I read a few more of his novels and then had the fortune of learning that Kroetsch was going to be teaching an Advanced Creative Writing course at the University of Manitoba in1978. I applied and was thrilled to be accepted.
The evening I first met him in the halls of Fletcher Argue outside his office, he remembered my writing samples and said, "Good stuff." A real live published novelist said that about my clumsy writing.
A few weeks later when the story I had brought to class encountered some hostility, Kroetsch pointed out the light imagery that flowed through the story, giving my deflating ego a boost.
Kroetsch took us seriously as writers--if we showed that we were serious. And as a class I believe we were serious; with classmates such as Sandra Birdsell, Jake Macdonald, Victor Enns, Brian Mackinnon, Margaret Shaw and guests such as Rudy Wiebe, David Arnason, Patrick Lane, and Lorna Crozier one had to take imaginative writing seriously.
This was the year that Kroetsch's novel What the Crow Said came out and for me that novel that turned prairie cliches into myth illustrated what was behind much of Kroetsch's teaching: it is good to write about the place you know, and that the familiar does not have to be mundane, boring, or provincial.
His anecdote about having to explain to his "eastern" editor that on the prairies a "bluff" is a clump of trees rather than a hill, brought home the notion that not only is our place a valid subject to write about, the "local" words we use are valid as those used in London.
Without Kroetsch's influence I might never have dared to write with the language of The Salvation of Yasch Siemens or The Moonlight Sonata of Beethoven Blatz.
When that 1978-79 Advanced Creative Writing class ended we were asking if we could sign up again the next year. Kroetsch laughed and then revealed that he was moving to Lethbridge so we functioned without him for a year, though I did have the audacity to mail him the novel I began in his class after I completed it. He actually read it and sent it back to me.

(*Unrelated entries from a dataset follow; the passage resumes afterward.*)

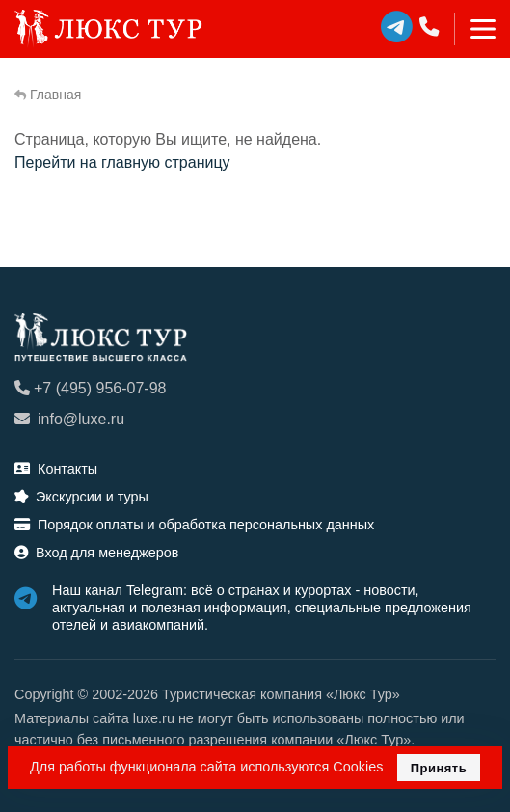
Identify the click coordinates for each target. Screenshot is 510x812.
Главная (47, 95)
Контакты (56, 469)
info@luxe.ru (69, 419)
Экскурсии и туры (81, 497)
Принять (439, 768)
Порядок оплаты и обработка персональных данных (194, 525)
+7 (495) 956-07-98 (90, 388)
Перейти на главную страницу (122, 162)
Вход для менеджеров (96, 553)
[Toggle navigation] (474, 29)
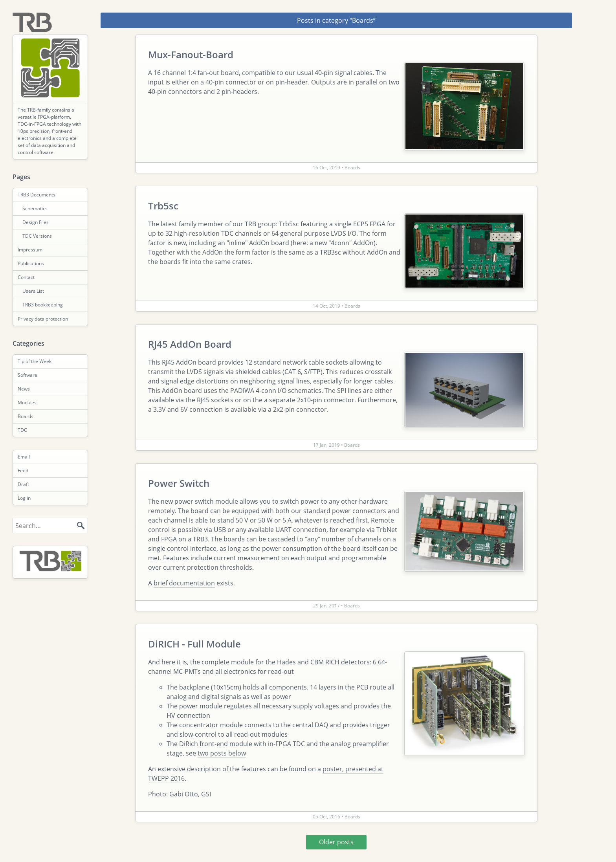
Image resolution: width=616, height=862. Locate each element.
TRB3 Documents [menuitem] (37, 194)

After a year of missing the nourishment of Kroetsch's class, Victor Enns invited members of the class to meet at his apartment, and so we met every three weeks to share our writing and give each other feedback.
Robert Kroetsch had returned to Winnipeg by then and in August of 1981 was there with us at the riverside farm near Aubigny and gave a talk on post-modern writing at the meeting that established the Manitoba Writers' Guild.
The last time I saw Robert Kroetsch was in November, 2008, when I was writer-in-residence at the Centre for Creative Writing and Oral Culture. He was in the audience for my reading, still supportive, still encouraging.